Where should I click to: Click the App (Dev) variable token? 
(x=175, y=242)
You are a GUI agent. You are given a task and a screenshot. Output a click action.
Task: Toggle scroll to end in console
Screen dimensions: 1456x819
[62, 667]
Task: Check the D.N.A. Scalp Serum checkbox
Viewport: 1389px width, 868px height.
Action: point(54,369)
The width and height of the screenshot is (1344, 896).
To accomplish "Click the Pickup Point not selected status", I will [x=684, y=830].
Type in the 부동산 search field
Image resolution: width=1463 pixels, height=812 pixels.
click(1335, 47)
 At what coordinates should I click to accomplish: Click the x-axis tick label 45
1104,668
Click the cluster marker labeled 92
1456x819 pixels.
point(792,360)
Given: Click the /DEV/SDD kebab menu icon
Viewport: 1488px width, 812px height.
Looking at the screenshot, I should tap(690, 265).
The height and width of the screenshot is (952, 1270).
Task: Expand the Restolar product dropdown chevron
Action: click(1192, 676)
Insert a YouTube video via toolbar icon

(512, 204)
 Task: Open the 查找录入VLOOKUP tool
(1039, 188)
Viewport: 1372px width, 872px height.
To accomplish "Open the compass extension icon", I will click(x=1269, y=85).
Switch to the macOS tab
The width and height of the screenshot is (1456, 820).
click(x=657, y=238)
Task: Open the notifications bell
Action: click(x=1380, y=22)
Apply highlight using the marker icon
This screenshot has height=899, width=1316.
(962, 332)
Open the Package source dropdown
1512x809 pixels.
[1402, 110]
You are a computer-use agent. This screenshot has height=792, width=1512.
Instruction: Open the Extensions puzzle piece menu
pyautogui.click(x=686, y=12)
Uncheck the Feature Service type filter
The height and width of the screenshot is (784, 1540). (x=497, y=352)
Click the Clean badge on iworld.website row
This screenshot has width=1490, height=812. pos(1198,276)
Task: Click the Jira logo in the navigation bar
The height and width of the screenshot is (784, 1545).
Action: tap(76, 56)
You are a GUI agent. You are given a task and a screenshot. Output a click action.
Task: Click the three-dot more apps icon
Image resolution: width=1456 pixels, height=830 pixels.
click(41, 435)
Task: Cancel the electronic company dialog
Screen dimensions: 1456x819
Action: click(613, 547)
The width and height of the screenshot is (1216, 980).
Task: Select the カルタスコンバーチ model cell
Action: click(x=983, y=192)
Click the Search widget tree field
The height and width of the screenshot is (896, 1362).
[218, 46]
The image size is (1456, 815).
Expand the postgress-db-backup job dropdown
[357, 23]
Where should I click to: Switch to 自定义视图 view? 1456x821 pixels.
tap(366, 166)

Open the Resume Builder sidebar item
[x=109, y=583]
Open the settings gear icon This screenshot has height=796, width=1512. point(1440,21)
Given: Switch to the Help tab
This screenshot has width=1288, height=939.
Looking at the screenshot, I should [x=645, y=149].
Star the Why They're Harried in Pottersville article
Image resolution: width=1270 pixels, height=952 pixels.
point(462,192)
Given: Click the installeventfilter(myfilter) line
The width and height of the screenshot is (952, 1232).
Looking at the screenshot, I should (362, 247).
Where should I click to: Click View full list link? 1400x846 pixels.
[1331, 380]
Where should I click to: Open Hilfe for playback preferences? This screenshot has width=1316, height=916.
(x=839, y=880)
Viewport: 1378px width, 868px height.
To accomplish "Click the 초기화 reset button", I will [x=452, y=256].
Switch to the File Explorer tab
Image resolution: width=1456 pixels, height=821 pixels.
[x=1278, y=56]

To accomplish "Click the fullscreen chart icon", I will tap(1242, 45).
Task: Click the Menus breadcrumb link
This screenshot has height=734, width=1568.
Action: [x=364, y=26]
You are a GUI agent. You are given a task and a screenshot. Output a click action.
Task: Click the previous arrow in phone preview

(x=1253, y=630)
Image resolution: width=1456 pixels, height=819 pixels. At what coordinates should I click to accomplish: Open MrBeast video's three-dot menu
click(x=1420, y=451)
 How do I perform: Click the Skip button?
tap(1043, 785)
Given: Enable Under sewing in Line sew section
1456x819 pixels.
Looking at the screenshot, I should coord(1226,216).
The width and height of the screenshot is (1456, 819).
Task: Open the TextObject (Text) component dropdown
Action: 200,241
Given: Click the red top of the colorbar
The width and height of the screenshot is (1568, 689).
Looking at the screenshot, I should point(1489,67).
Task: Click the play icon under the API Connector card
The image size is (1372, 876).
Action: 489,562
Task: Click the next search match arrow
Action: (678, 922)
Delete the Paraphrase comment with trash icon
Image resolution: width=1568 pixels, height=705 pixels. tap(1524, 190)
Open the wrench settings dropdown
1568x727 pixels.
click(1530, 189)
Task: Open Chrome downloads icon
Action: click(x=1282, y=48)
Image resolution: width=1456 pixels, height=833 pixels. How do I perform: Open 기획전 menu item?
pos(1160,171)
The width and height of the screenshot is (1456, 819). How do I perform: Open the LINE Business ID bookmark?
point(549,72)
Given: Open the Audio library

■ ■ ■ ■ ■

Look above for the line with "Task: Click the Menus breadcrumb link"; retype exactly that line, every line after it up to the line with "Open the wrench settings dropdown", and that line too, nothing else.

▶ [Exercise answer]
Task: Click the Menus breadcrumb link
This screenshot has height=734, width=1568.
Action: [x=364, y=26]
You are a GUI agent. You are given a task and a screenshot. Output a click action.
Task: Click the previous arrow in phone preview

(x=1253, y=630)
Image resolution: width=1456 pixels, height=819 pixels. At what coordinates should I click to accomplish: Open MrBeast video's three-dot menu
click(x=1420, y=451)
 How do I perform: Click the Skip button?
tap(1043, 785)
Given: Enable Under sewing in Line sew section
1456x819 pixels.
Looking at the screenshot, I should coord(1226,216).
The width and height of the screenshot is (1456, 819).
Task: Open the TextObject (Text) component dropdown
Action: 200,241
Given: Click the red top of the colorbar
The width and height of the screenshot is (1568, 689).
Looking at the screenshot, I should point(1489,67).
Task: Click the play icon under the API Connector card
The image size is (1372, 876).
Action: 489,562
Task: Click the next search match arrow
Action: (678, 922)
Delete the Paraphrase comment with trash icon
Image resolution: width=1568 pixels, height=705 pixels. tap(1524, 190)
Open the wrench settings dropdown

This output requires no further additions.